== Data to examine

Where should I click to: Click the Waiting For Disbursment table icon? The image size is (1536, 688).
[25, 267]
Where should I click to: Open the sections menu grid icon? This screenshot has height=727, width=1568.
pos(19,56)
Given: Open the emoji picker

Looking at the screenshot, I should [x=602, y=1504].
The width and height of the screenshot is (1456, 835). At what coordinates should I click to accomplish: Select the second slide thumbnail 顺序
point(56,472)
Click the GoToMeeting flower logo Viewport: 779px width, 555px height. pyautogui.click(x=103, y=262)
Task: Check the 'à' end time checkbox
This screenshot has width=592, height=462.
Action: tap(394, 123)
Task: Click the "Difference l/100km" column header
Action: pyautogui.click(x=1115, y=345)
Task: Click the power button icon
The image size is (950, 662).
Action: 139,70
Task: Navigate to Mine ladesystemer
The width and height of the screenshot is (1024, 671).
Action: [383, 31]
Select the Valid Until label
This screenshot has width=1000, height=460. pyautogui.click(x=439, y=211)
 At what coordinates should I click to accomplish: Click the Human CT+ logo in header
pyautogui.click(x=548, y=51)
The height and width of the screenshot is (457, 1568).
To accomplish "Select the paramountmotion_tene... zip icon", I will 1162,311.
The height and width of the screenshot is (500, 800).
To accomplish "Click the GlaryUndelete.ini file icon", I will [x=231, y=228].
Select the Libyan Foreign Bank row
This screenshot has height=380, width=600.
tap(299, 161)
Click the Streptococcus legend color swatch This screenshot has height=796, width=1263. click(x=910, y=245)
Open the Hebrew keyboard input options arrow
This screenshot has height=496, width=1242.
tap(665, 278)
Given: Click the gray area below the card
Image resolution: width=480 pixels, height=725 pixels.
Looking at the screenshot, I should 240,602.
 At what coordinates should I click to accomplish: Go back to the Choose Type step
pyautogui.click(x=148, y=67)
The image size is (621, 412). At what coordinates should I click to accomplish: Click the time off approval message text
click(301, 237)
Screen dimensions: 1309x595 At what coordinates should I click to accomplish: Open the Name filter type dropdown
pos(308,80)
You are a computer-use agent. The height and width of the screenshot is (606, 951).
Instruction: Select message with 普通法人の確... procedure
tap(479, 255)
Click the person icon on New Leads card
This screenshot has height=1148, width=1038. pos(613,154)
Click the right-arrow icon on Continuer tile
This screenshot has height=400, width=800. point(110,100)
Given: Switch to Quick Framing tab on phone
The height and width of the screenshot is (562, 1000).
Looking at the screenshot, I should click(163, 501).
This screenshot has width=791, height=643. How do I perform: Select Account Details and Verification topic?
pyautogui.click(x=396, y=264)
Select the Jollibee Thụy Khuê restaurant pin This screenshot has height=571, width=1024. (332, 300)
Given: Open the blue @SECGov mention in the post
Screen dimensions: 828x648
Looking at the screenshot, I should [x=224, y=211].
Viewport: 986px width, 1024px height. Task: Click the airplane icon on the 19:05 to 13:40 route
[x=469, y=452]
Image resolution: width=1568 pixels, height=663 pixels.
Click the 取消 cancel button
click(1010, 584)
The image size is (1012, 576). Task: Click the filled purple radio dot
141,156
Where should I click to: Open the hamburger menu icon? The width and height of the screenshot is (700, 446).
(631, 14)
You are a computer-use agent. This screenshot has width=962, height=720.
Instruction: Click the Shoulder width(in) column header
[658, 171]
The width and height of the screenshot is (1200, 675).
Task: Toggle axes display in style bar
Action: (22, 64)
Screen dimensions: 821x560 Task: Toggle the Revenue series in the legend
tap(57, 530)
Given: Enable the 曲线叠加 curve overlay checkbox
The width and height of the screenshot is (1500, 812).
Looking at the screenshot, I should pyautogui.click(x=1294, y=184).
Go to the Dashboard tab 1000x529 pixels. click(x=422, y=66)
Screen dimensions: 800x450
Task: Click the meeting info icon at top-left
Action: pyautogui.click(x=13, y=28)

====

**What is being asked**
Reproduce verbatim the stretch of lines beginning with the one containing "Given: Enable the 曲线叠加 curve overlay checkbox" and ending at the close of the entries above.

**Response below**
Given: Enable the 曲线叠加 curve overlay checkbox
The width and height of the screenshot is (1500, 812).
Looking at the screenshot, I should pyautogui.click(x=1294, y=184).
Go to the Dashboard tab 1000x529 pixels. click(x=422, y=66)
Screen dimensions: 800x450
Task: Click the meeting info icon at top-left
Action: pyautogui.click(x=13, y=28)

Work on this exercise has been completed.